Mr Shelton said the volcanic landscape provided not only food for the Gunditjmara people but for a time had been a refuge from attacks by white settlers during the Eumeralla War that raged in the area in the early 1800s.
The rocky ridges prevented horsemen from hunting down the Gunditjmara, who fought a resistance war against the settlers for decades before they were eventually subdued after suffering heavy mortalities in numerous massacres.
Contact with disease brought by the settlers killed many more Gunditjmara people.
When the survivors refused to leave their homelands, the Lake Condah Aboriginal mission was set up in 1868 to give them a place to live.
Mr Shelton said the mission was modelled on an English village and at its most populous, only about 170 people lived there.
Mission managers sought to “civilise” the Aboriginal residents, who had little freedom.

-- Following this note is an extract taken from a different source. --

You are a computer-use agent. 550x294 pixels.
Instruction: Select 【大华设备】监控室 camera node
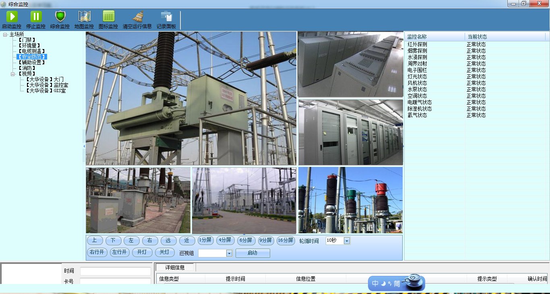tap(47, 85)
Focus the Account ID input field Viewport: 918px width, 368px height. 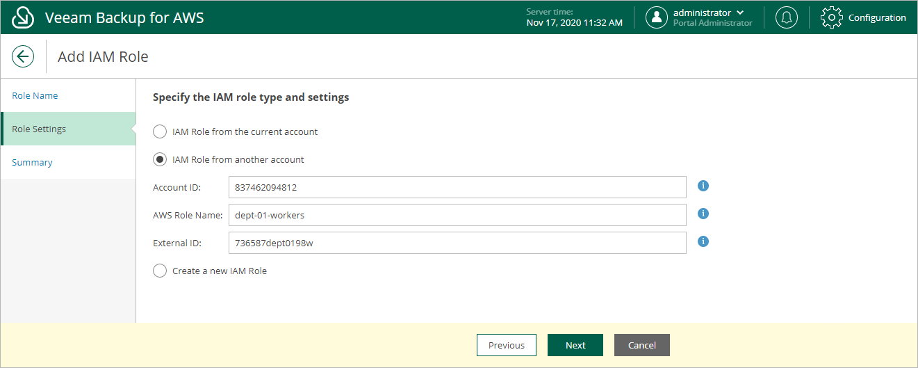click(457, 187)
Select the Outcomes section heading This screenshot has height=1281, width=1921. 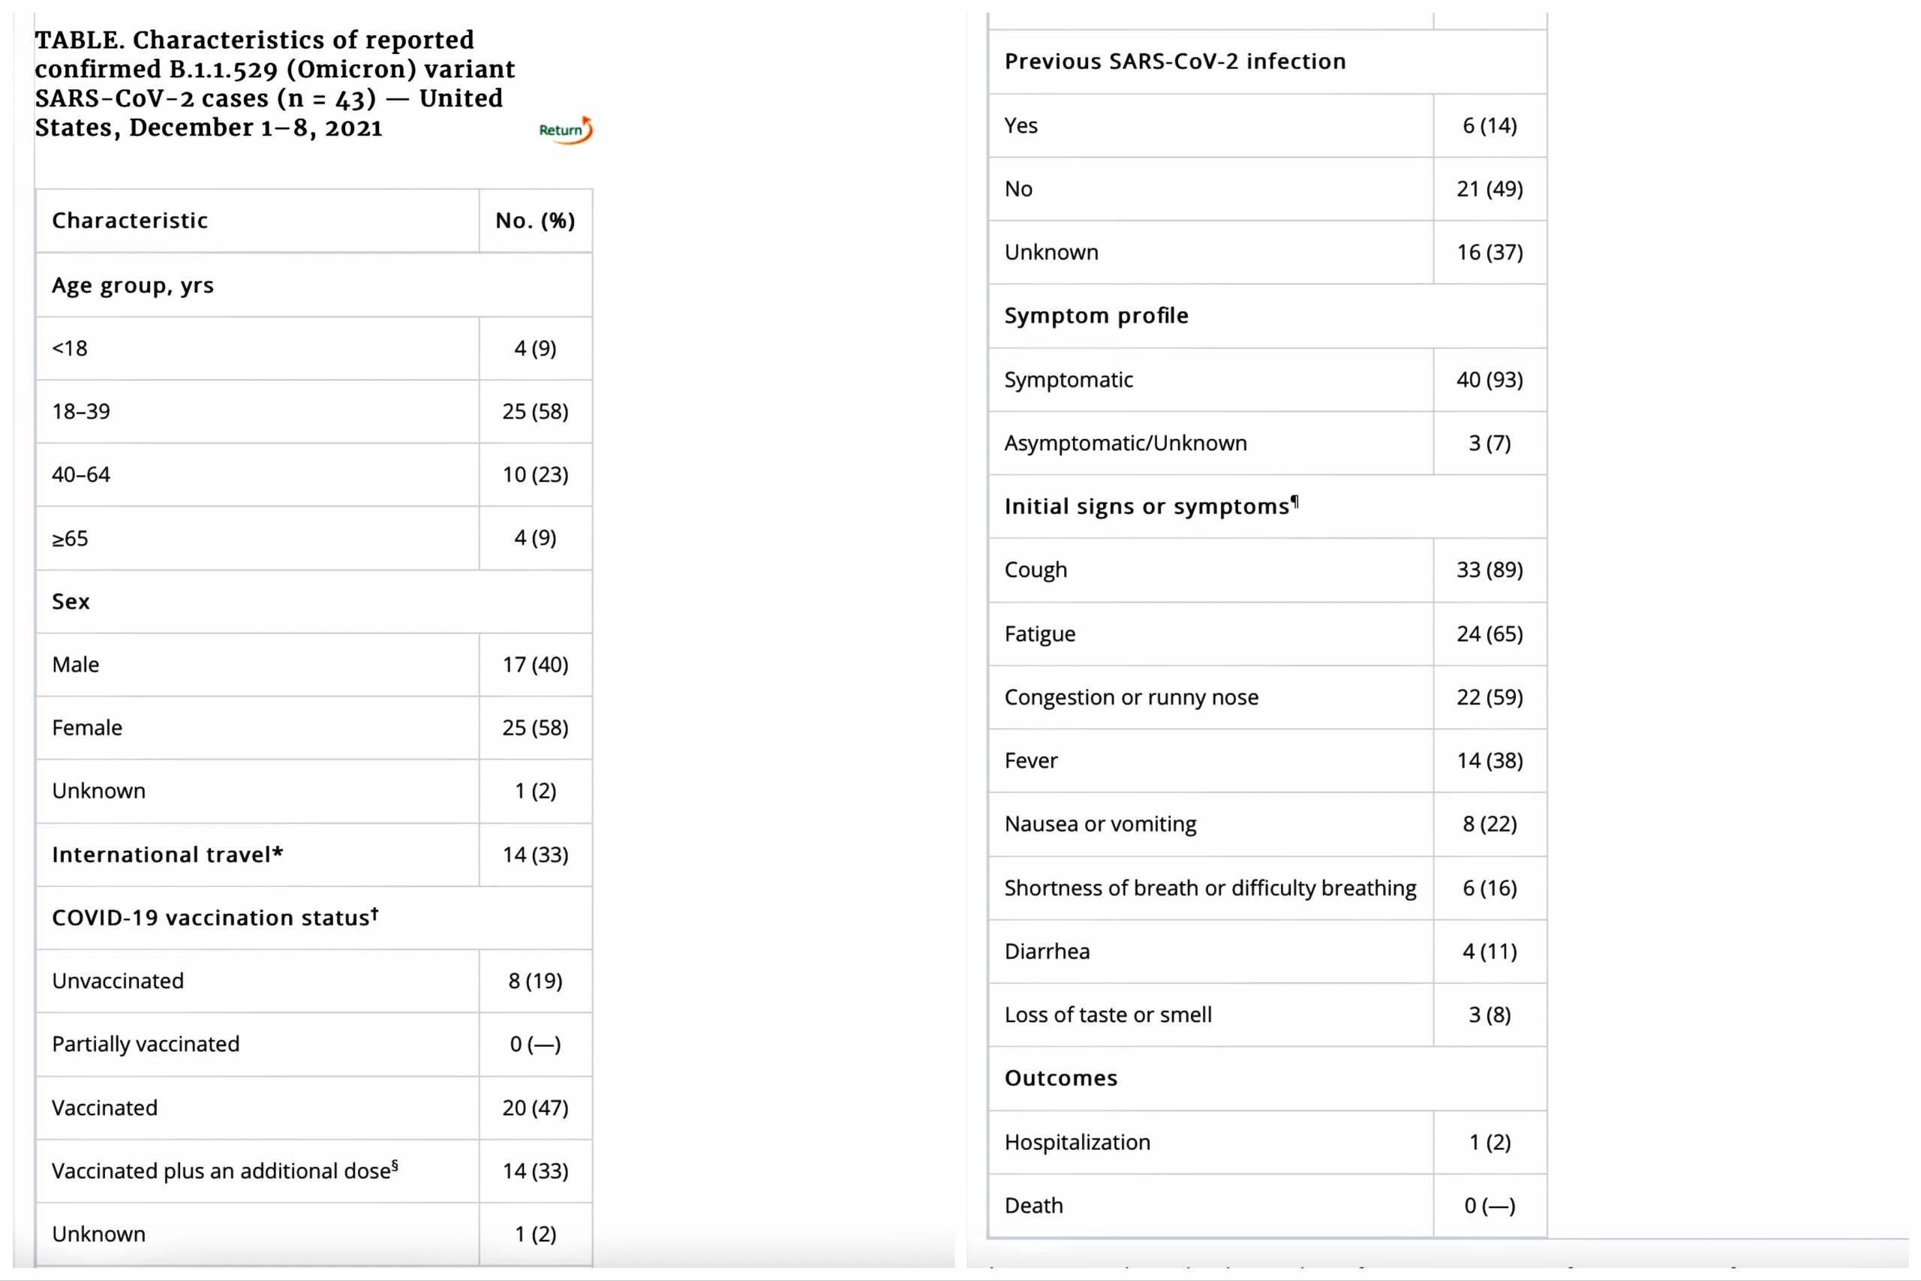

It was closed in the 1950s but many residents didn’t leave and the land was vested into Aboriginal ownership in the late 1980s. All of the mission buildings are in ruins but modern cabins have been constructed to give indigenous families the opportunity to spend time “on country” in the area.
Mr Shelton said the early Gunditjmara people had dammed Lake Condah to create headwaters for their aquaculture system, but white settlers removed the weir to drain the land.
The Lake Condah Sustainable Development Project has since restored the lake and a weir was built in 2010 to control water flows and manage habitat.
Mr Shelton said the new weir included a race that allowed eels to swim upstream into Lake Condah during times of high water flow.
More than 100 species of birds had been sighted at the lake since it was restored, he said.
Budj Bim Tours take visitors on guided visits not only to Lake Condah but also to the 350-hectare Kurtonitj IPA near Heywood where the ancient stone eel traps and remnants of stone huts can be seen.
Self-guided tours are permitted to the Tyrendarra IPA, that also has eel traps and stone hut remnants, but having a guide who can provide the historical story about the significance of the features makes the visit a much richer experience.
Winda-Mara chief executive officer Michael Bell said that without the historical story, the Budj Bim landscape’s unique features could look just like piles of stones.
Winda-Mara corporation recognised that need when it opened a new Budj Bim orientation centre in a former Heywood hardware store in March this year.
The centre contains several information boards about the Budj Bim landscape, as well as Aboriginal artefacts from the area.
Mr Bell said the Budj Bim tours were provided on demand but Winda-Mara hoped to eventually hold regular tours if bookings increased.